Y algunas fichas cayeron, y acá vamos, por arrancar una semana de un mes que nadie esperaba que llegara ya. El desconcierto es una de las mejores cosas que nos pueden pasar, y la peor también, nos obliga a estar despiertos, a movernos y no emperrarnos en lo que nos llama desde atrás.
Por eso quiero creer en un destino, y por eso llevo 3 meses buscando coincidencias locas, y las voy encontrando, o eso creo y con eso me alcanza.
Relojes que se mueven de por medio, llegué en el momento donde fui útil, y eso sirvió, y mucho. Encontré personas con perspectivas diferentes, animales que lo entienden todo, y muchas novedades, y el marzo gris recuperó colores.
El viento sopla de nuevo, ya es momento de abandonar ilusiones, y capaz que es hora de no construir nuevas encima, y dejar que algunas cosas pasen si tienen que pasar. Porque una piedra a la vez, podemos hacer que hasta los más escépticos le encuentren sentido a una esquina. Y porque de a sorbitos la vida pega un poco menos.
Por eso más allá de que sé que mi naturaleza tira, que los mundos imaginados, que las charlas que no pasaron ni van a pasar, y todos sus lindos agregados van a querer aparecerse de nuevo, voy a intentar hacerles frente.
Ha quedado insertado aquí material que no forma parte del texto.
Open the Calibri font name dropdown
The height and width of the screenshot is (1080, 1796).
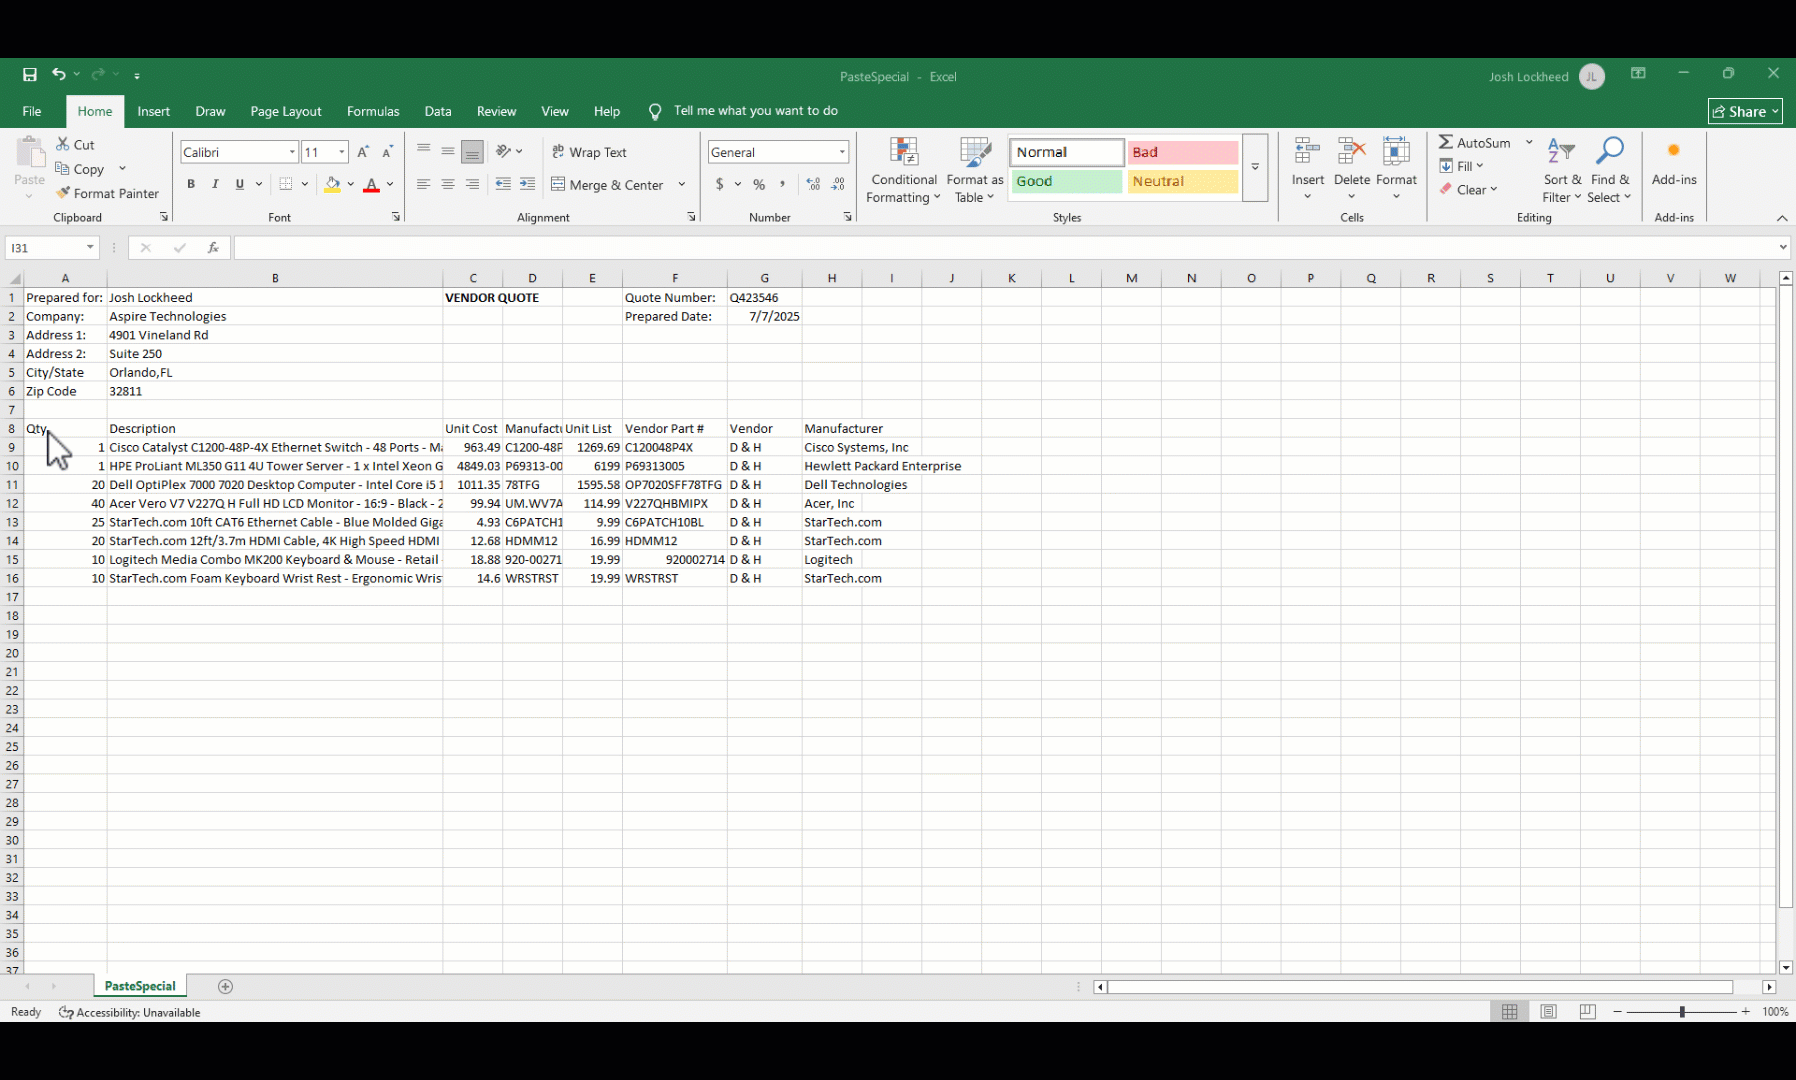point(292,152)
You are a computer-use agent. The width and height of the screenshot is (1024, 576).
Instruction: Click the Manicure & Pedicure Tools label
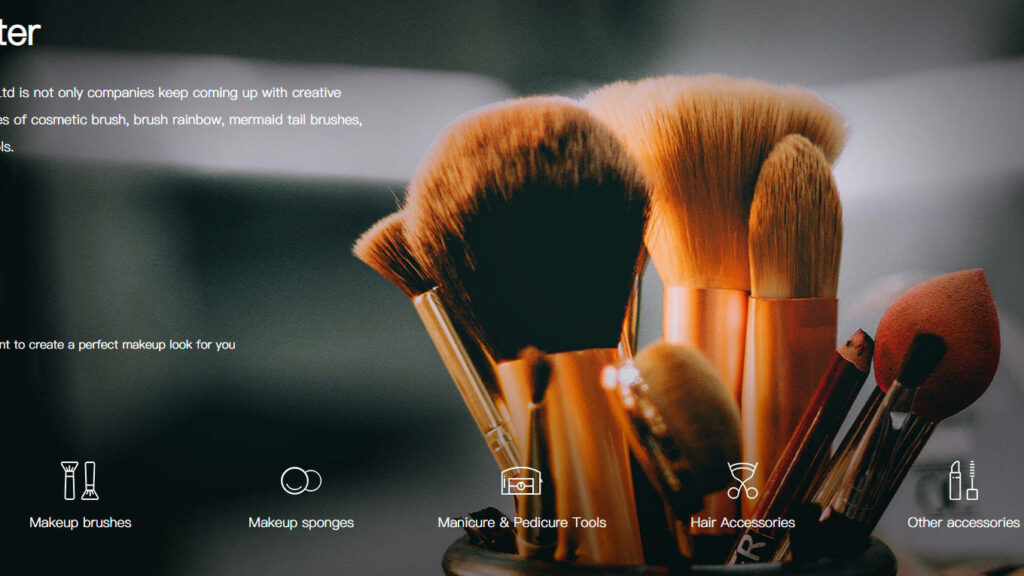click(521, 522)
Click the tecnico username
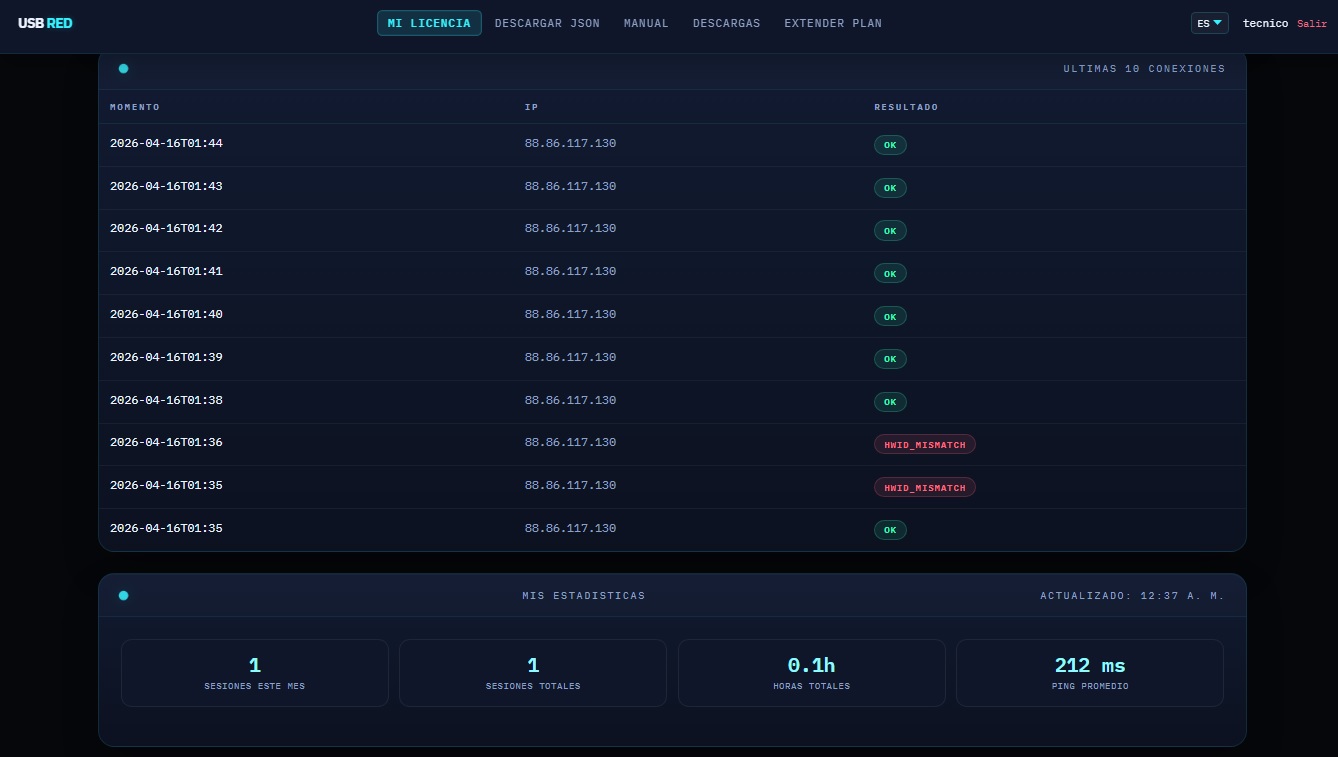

Se están yendo muchas cosas conocidas, cómodas, que me daban seguridad y que me hacían pensar que uno puede conjugar la soledad con el encanto que tiene al comienzo, apoyándose en que hay una puerta que tocar si las cosas se ponen heavys.
Por eso la despedida, por eso chau castillos de pensamientos, chau potenciales palabras, chau potenciales momentos, chau potenciales momentos de felicidad pura, chau porque no van a venir, porque lo sé bien desde hace mucho aunque me guste hacerme la boluda.
Si bien es diferente y un poco cobarde, de todas formas agradezco tácitamente, de nuevo, a las personas que aparecieron en ese camino, a los que lo motorizaron en el comienzo, esos que siempre esperan a que yo lo vaya aprendiendo y entendiendo. Dar gracias libera y enriquece, deja soltar.
Y hola incertidumbres, hola miradas raras que parecen salidas de una película, hola otoño, hola estudio, hola abril.